When I talk about the Medical Diagnostic Sonography program these are some of the reactions I get:
I understand that people get confused due to being more familiar with the term Ultrasound. I can admit I didn’t know what Sonography meant at first either.
2. “Did you say Stenography?”
A stenographer, according to Google Dictionary is “a person whose job is to transcribe speech in shorthand.” No, I am not a Stenographer.
3. “Oh, so you ultrasound babies”
We may do obstetrics but it is only a portion of what we learn and what we are trained to do.
From what I have learned so far this is what people should know about Sonographers:
1. We have a wide scope of practice and can perform ultrasounds on the abdomen, superficial structures, pelvis, breasts, pregnancy, carotids, peripheral veins and heart. We do diagnostics, contrast studies, research, therapies and treatments.
2. Air is not a Sonographers friend, we cannot see through the lungs or the Gastrointestinal tract. GI gases frequently gets in the way for imaging organs. If bones are in the path of the beam, we have to figure out ways around them because we cannot see through them.
3. Sometimes we correlate our findings using other imaging modalities such as MRI, CT, nuclear med and X-Ray. With the help with Med Lab techs, we can piece together the possible reasons a patient is sick. For example, if a patient has elevated bilirubin this might lead us to check to see if there is an obstruction in their bile duct.
4. Sometimes we give Surgeons a road map to guide their surgeries by telling them a mass is located. We assist doctors with ultrasound guided biopsies, as the needle enters the body we use the ultrasound as a ‘camera’ to tell the doctor where the needle is and where they need to go.
5. In TV shows the doctors perform the ultrasounds. From my understanding, doctors rarely perform US, only in certain cases.
6. We perform measurements: kidney sizes, velocities of blood, cross-sectional areas of heart valves, fetal abdominal circumference, volume of blood ejected from the heart, etc… just to name a few.
7. We need to be able to identify pathologies because patients and doctors rely on Sonographers on their expertise. We report our findings to the radiologist and we have to do continued education while working.

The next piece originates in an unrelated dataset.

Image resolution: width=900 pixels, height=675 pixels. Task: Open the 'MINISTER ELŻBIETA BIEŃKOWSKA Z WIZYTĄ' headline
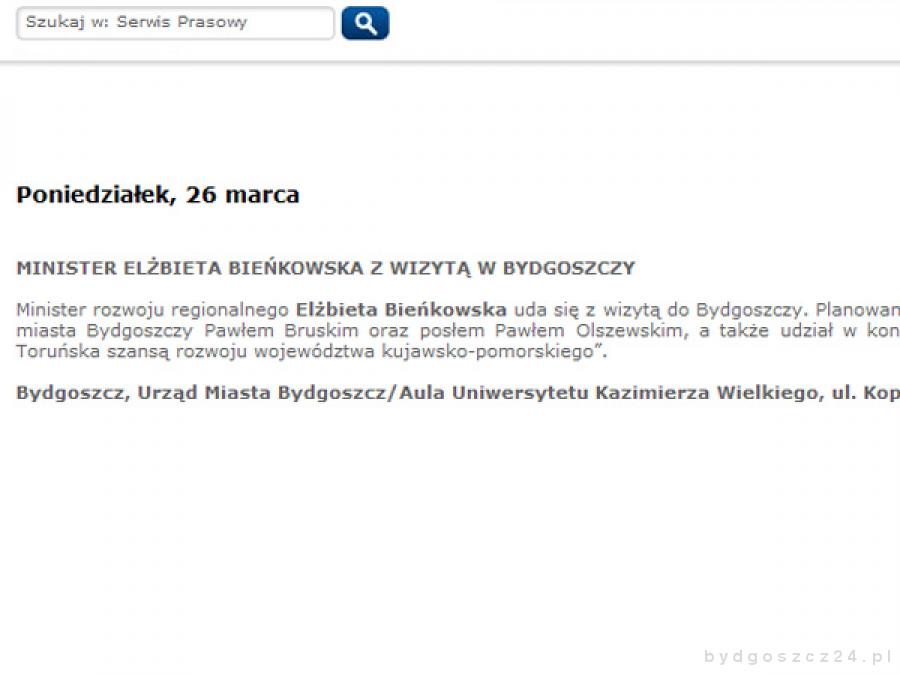pos(325,268)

8. We perform a full abdominal routine where we will scan the aorta, IVC, liver, pancreas, gallbladder, and kidneys. Even if you were just in for gallstones. We have to learn several different routines depending on what the doctor is looking for.
9. We have different probes for different tasks. To make sure that we have the best diagnostic images, we constantly have to change out technical settings. Gain (brightness), Frequency (lower frequency for visualizing deeper organs and higher frequency for visualizing shallow ones), depth and focus (clears up specific area of interest) are some of them.
10. We have to control patients breathing and position. We sometimes require that the patient have a full bladder or not eat hours before the exam. All these things are important to get the best image possible for diagnostic use.